Le caractère science-fictionnel de sa pratique n’est pas à écarter. Nous avons tout intérêt en revanche à chercher plus loin, plus profondément, dans une multiple réalité constituée d’oeuvres-monde. The Radiant (2019) est une stèle interdimensionnelle qui aurait pu être réalisée dans un monde post-apocalyptique .
De nombreux questionnements nous traversent lorsqu’on déambule autour des dispositifs de Léo Fourdrinier. Plus en avant, l’esthétique et la résonnance de ses artefacts nous révèlent leur caractère émancipateur. Car c’est bien de liberté dont nous parlons ici. De fougue. De maturité de la jeunesse. Des mots sauraient peut-être le définir dans un temps figé, mais en aucun cas ne pourraient prédire ce qu’il adviendra de son sprint vers l’anticipation. Ainsi, il serait vain d’entrevoir une ou plusieurs personnalités… Il faut maintenant lâcher prise. Léo Fourdrinier restera insaisissable.
Bertrand Riou, mai 2019.
Texte écrit dans le cadre de la résidence
GENERATOR #5 – mars 2019
40mcube (Rennes).
1. « Mais pour qui n’est pas fou, rien n’est plus beau que de se laisser conduire dans l’inconnu par une voix qui
est folle. […] Ce qui est insoutenable dans la vie, ce n’est pas d’être, mais d’être son moi. » in Milan Kundera,
L’immortalité.
2. « Et comment donnons-nous un sens ? Pour donner le sens, on se sert de certaines matrices linguistiques qui
proviennent à leur tour d’images originelles. » in C.G. Jung, Les racines de la Conscience.
3. L’eau et les rêves de Gaston Bachelard est un de ses livres de chevet.
4. « Bien des polémiques stériles de l’esthétique, bien des malentendus et des exclusives seraient évités si, au lieu
de chercher à tout prix le principe unique qui livrerait sa clef, on admettait sa nature complexe – complexe jusqu’à paraître contradictoire. » in René Huyghe, L’art et l’âme.

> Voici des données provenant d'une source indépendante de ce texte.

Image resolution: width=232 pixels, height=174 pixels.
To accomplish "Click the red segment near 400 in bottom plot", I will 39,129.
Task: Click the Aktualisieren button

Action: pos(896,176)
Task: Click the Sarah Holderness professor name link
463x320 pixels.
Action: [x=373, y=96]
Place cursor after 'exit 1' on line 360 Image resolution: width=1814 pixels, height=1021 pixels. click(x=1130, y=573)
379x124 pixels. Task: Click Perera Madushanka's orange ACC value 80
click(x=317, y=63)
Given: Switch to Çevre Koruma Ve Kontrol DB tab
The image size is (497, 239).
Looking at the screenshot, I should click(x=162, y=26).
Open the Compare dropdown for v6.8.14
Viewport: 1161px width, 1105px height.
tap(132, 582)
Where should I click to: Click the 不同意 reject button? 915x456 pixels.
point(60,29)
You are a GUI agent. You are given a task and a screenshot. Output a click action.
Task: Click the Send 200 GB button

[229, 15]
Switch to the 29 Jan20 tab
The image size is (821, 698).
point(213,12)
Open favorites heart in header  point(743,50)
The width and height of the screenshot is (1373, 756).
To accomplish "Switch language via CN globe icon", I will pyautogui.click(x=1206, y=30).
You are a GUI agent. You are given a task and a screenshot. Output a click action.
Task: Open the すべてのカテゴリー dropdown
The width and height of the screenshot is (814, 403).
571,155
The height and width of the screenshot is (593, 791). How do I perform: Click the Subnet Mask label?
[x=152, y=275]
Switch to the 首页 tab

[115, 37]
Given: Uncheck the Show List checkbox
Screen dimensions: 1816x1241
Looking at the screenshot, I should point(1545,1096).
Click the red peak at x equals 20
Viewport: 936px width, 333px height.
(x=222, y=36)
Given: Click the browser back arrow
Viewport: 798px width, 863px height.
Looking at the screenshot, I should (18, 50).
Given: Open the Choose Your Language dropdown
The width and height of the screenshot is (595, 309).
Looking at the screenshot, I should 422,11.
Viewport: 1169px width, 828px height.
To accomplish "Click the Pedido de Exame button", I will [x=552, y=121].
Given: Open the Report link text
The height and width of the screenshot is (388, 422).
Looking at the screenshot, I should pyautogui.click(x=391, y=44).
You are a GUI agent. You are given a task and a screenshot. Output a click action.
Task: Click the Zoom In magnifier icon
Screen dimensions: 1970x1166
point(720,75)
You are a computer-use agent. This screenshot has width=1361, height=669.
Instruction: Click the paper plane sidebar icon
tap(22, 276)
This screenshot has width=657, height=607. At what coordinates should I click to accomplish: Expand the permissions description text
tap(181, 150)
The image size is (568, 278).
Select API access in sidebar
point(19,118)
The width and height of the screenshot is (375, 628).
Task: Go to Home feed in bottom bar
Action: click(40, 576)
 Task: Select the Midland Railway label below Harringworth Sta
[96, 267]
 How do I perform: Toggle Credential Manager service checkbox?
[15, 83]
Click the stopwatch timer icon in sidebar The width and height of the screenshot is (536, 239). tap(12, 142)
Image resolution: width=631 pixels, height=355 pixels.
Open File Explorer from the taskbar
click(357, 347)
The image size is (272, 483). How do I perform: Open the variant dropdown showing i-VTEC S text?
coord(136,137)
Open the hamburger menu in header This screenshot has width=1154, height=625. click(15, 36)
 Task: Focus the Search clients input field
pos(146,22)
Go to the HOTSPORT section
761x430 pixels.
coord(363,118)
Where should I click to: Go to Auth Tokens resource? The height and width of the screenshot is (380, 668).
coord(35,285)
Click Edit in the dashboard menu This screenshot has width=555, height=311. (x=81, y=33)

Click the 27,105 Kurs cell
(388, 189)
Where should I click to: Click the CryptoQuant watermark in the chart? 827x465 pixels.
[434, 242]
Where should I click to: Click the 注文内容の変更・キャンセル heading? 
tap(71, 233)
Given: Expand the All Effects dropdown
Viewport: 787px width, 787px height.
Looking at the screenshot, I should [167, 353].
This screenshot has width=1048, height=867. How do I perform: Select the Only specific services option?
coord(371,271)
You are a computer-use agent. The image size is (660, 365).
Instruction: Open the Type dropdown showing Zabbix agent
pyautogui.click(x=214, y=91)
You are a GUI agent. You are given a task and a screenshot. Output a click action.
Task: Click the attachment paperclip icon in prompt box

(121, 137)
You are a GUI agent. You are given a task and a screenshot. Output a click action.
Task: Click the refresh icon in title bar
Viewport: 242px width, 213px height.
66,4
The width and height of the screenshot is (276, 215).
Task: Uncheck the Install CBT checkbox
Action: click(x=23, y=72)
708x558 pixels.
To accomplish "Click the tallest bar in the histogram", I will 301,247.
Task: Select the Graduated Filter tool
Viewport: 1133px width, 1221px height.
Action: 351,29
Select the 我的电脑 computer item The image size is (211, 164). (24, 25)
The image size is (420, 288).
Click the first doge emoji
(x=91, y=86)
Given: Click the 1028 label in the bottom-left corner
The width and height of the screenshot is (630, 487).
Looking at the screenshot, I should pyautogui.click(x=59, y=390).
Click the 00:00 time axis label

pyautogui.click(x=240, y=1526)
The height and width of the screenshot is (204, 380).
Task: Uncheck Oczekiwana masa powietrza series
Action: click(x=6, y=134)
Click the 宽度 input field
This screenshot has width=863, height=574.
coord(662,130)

5. Pour toutes les oeuvres citées, consulter son portfolio sur le site de 40mcube, section GENERATOR, ou sur le
site de l’artiste.
6. « Les images sont même, selon le cas, les facteurs qui contrebalancent ou compensent les problèmes que la
réalité à la vie pose. Il n’y a rien là d’étonnant puisque ces images sont des résidus d’expériences plusieurs fois
millénaires de lutte pour l’adaptation à l’existence. » in C.G. Jung, L’âme et la vie.